The sensitivity of urine KS analysis versus standard total urine GAG analysis was compared for the detection of patients with MPS IVA (Table 1). Whereas urine KS was elevated in all 25 MPS IVA samples (100% sensitivity), total urine GAGs were elevated in only 20 of the 25 MPS IVA samples (83% sensitivity), when compared to the appropriate age-specific reference range. The degree to which urine KS levels were elevated (average 4.51-fold) was also significantly higher than that for total urine GAGs (average 1.63-fold; P < 10−8).

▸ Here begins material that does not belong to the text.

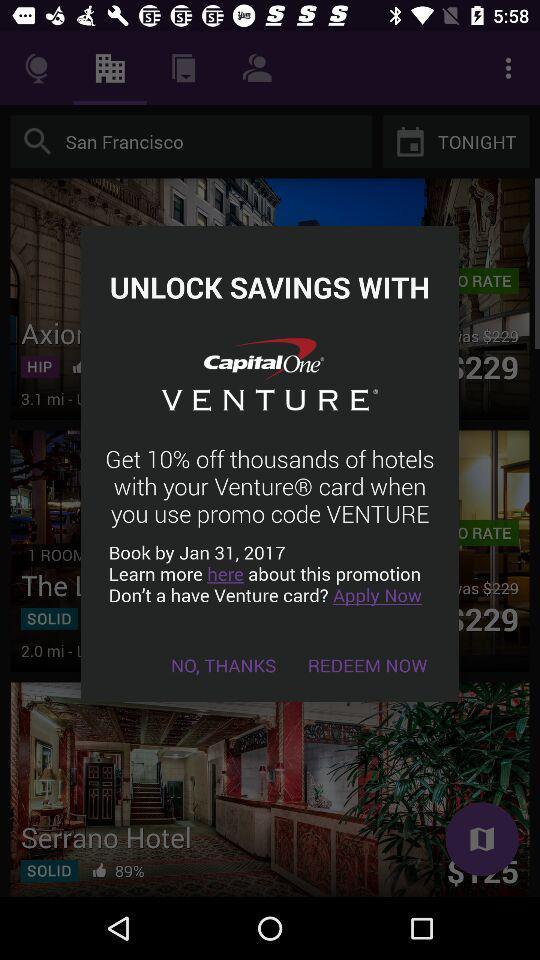 The height and width of the screenshot is (960, 540). Describe the element at coordinates (481, 839) in the screenshot. I see `the bottom right symbol` at that location.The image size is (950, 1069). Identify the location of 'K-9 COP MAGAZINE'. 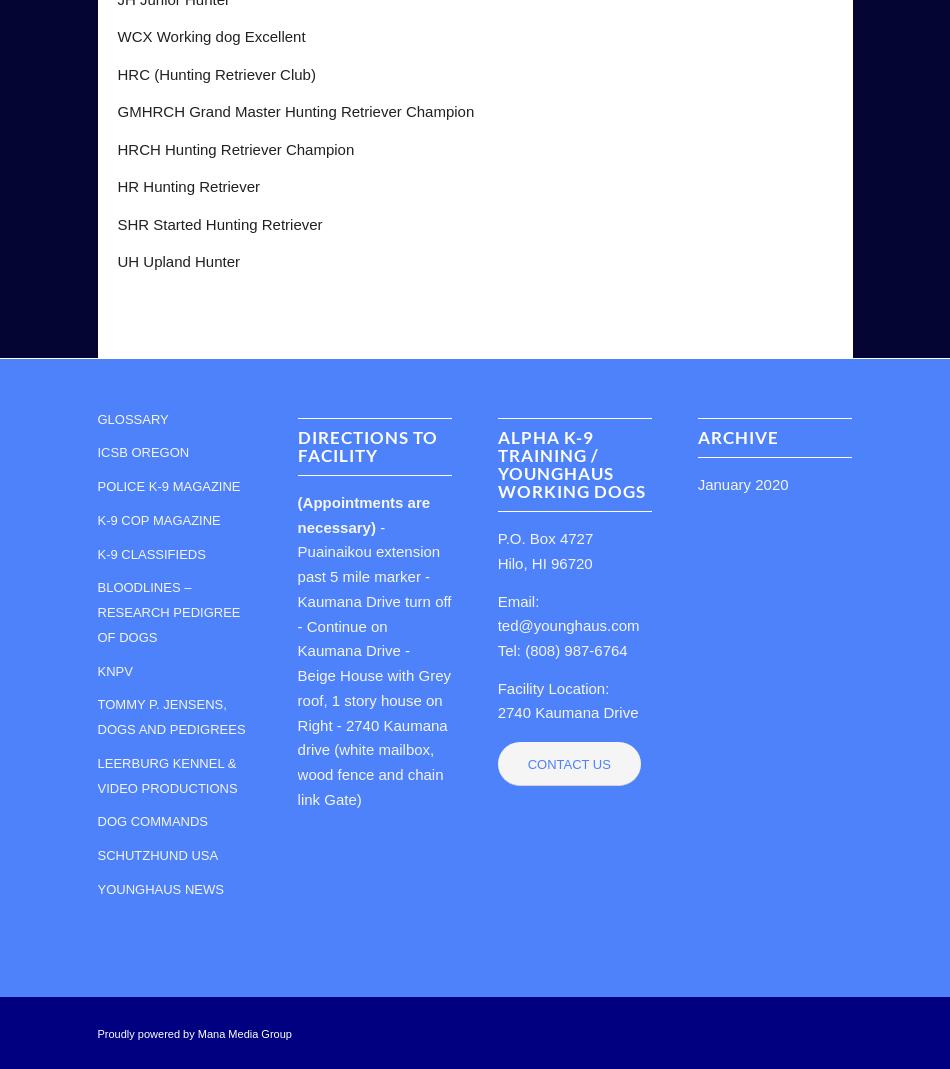
(158, 518).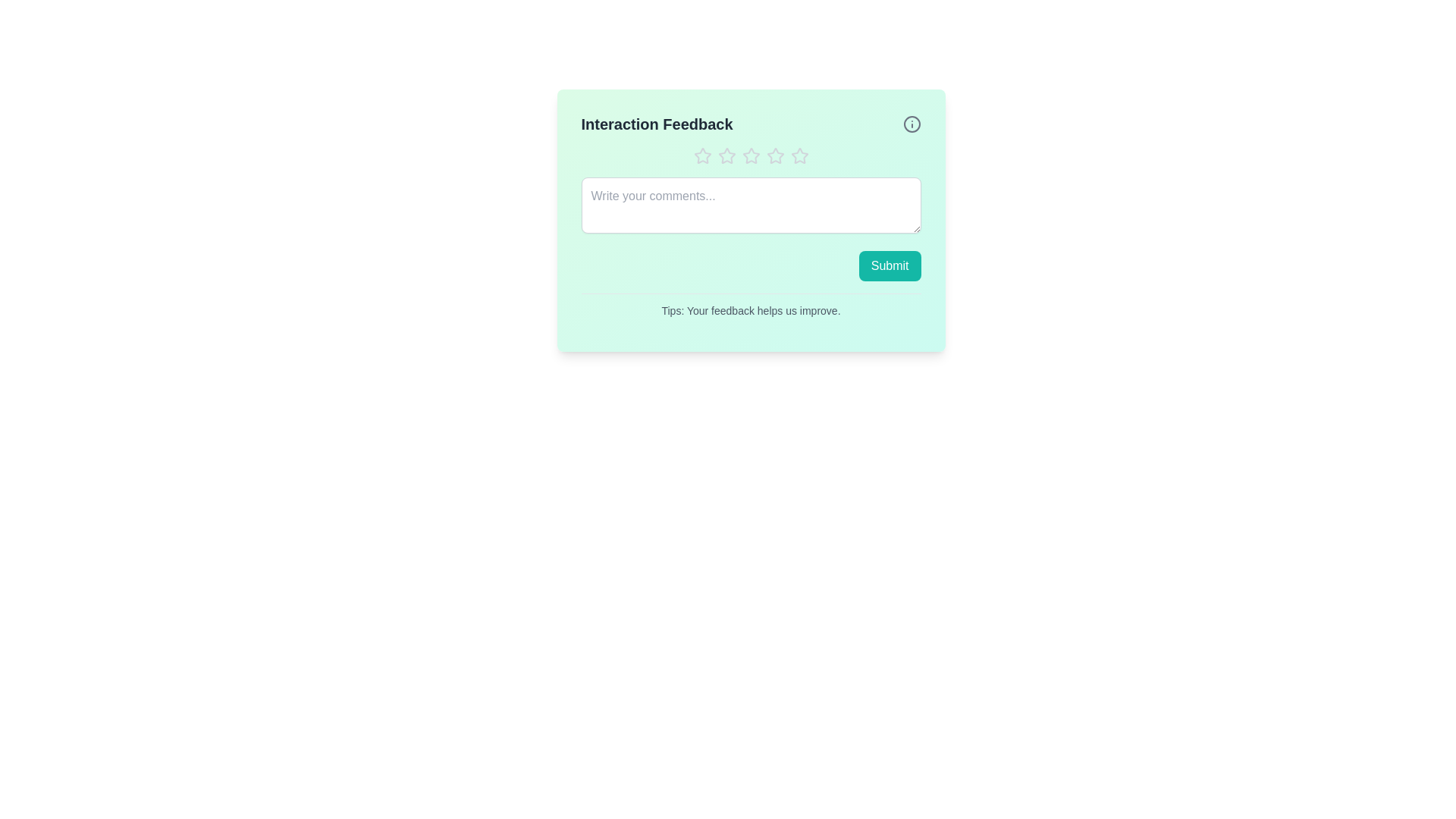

This demonstrates that the quantification of urine KS is a more sensitive biomarker than total urine GAGs for the diagnosis of MPS IVA.

Table 1.

Urine keratan sulfate (KS) and glycosaminoglycan (GAG) measurements from 25 MPS IVA patients

Age (Yr) Total urine GAGs (mg/mmol crnn) Urine KS (μg/mg crnn)
2 27.21 (<24) 46.51 (<9.6)
2 30.39 (<24) 48.14 (<9.6)
2 28.32 (<24) 61.51 (<9.6)
3 33.80 (<16) 30.68 (<9.6)
3 46.02 (<16) 44.62 (<9.6)
4 16.70 (<16) 25.83 (<9.6)
5 19.75 (<16) 27.13 (<9.6)
5 26.45 (<16) 38.36 (<9.6)
5 13.68 (<16) 38.03 (<9.6)
6 22.02 (<12) 26.32 (<6.2)
6 30.89 (<12) 37.66 (<6.2)
6 10.71 (<12) 46.48 (<6.2)
6 20.08 (<12) 33.07 (<6.2)
6 25.35 (<12) 18.00 (<6.2)
6 25.33 (<12) 21.98 (<6.2)
7 11.01 (<12) 21.31 (<6.2)
7 21.51 (<12) 41.67 (<6.2)
7 24.42 (<12) 41.13 (<6.2)
7 25.89 (<12) 51.04 (<6.2)
9 26.55 (<12) 26.79 (<6.2)
10 12.44 (<12) 12.64 (<6.2)
10 9.57 (<12) 13.14 (<6.2)
10 20.92 (<12) 33.79 (<6.2)
14 7.57 (<6.5) 7.09 (<5.8)
>15 12.12 (<6.5) 12.34 (<2.2)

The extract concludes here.